Indonesian Political, Business & Finance News

Local government corruption running rampant, says ICW

| Source: JP

Local government corruption running rampant, says ICW

M. Taufiqurrahman, The Jakarta Post, Jakarta

Corruption is widespread throughout the country's 32 provinces,
with the tsunami-devastated Nanggroe Aceh Darussalam province
being among the worst offenders, an anticorruption watchdog has
revealed.

Indonesian Corruption Watch (ICW) said in its year-end report
on Tuesday that the much-vaunted local autonomy program, which
was designed to ensure a greater say for local government
jurisdictions in running their own affairs, had been hijacked by
local administration big-wigs to enable them to feather their own
nests.

Between January and December last year, 432 corruption cases
had been uncovered in the 32 provinces, which cost the state an
estimated Rp 5.3 trillion (US$580 million), it said.

Four provinces in Java -- Jakarta, East Java, Central Java and
West Java -- registered a total of 179 corruption cases.

Aceh, which was shattered by a Dec. 26 undersea earthquake and
a subsequent tidal wave, was ranked sixth with 21 cases of
corruption, while South Sumatra was one place ahead of it on the
roll of shame.

A lack of legal certainty due to the imposition of martial law
and the subsequent state of emergency there prior to the calamity
had contributed to the increase in corruption.

Huge sums of money were poured into the province to finance a
massive military operation against the Free Aceh Movement (GAM).

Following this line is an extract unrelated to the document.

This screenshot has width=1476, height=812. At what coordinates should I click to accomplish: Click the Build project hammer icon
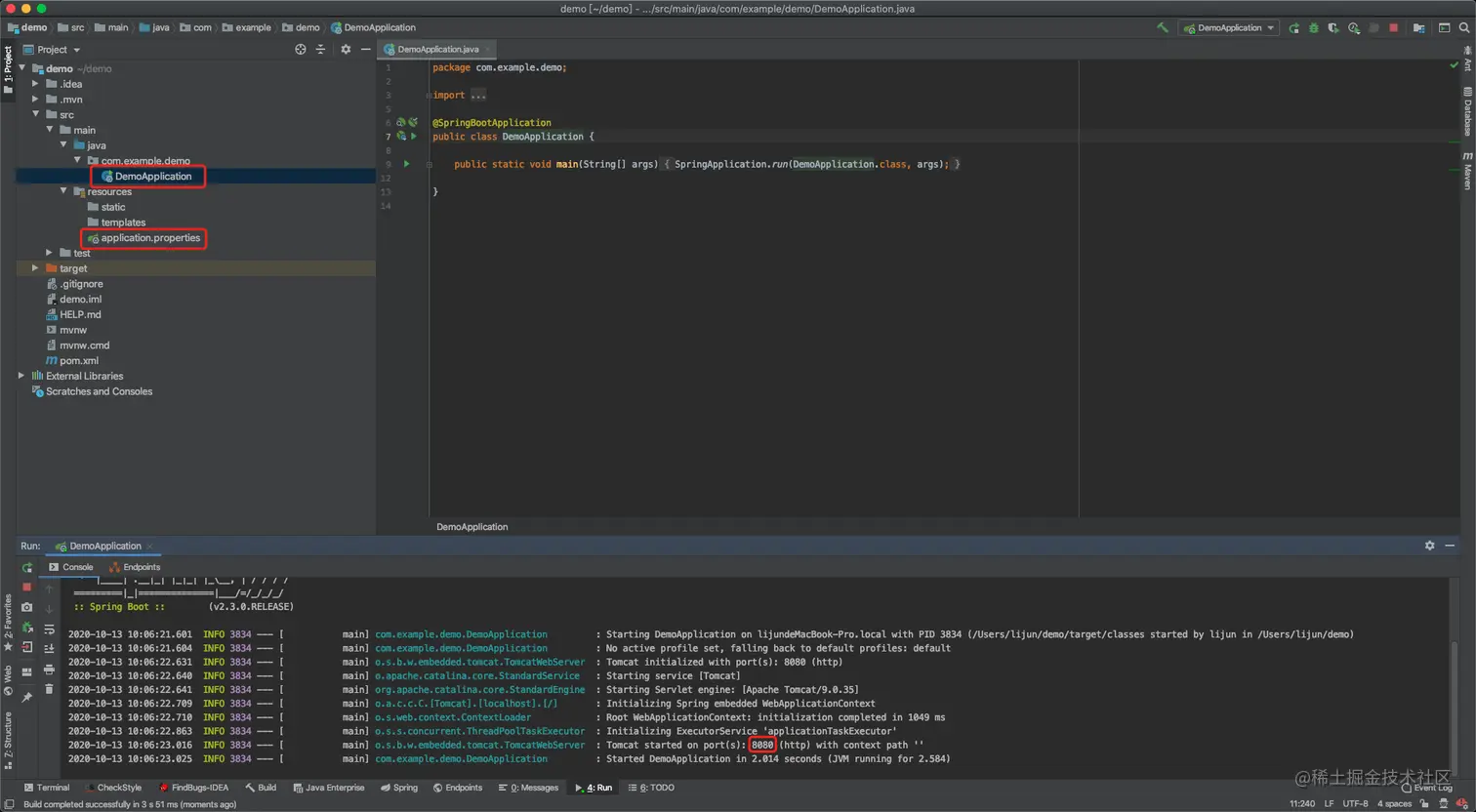pyautogui.click(x=1162, y=27)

In the wake of the tsunami, further large amounts of money
have being earmarked for the province by the international
community and the Indonesian government for relief operations and
subsequent reconstruction programs.

The newly-established province of Gorontalo registered only
one case of graft.

"The figures, however, are merely the tip of an iceberg of
increasing corruption, especially in provinces outside Java,
where civil society and non-governmental organizations don't have
enough resources to uncover corruption cases," the ICW report
said.

The absence of a credible media also hindered the uncovering
of corruption cases.

The ICW based its conclusions on media reports and information
given by concerned citizens.

Berlin-based Transparency International (TI) said in its
latest report that out of 146 countries surveyed, Indonesia was
the fifth most corrupt nation after Angola, the Democratic
Republic of Congo, Ivory Coast and Georgia.

The ICW's report found that members of local political elites
-- be they governors, regents/mayors or councillors -- were the
most culpable in stealing money from the public.

"Local councillors were found to be involved in 124 cases of
corruption while local leaders were implicated in 83 cases of
graft," it said.

ICW spokesman Adnan Topan Husodo said that unbridled
corruption at the local level was the result of relaxed oversight
by the central government since the introduction of the Local
Autonomy Law in 2001.

"The central government has failed to keep corruption in check
following the rolling out of local autonomy," he said.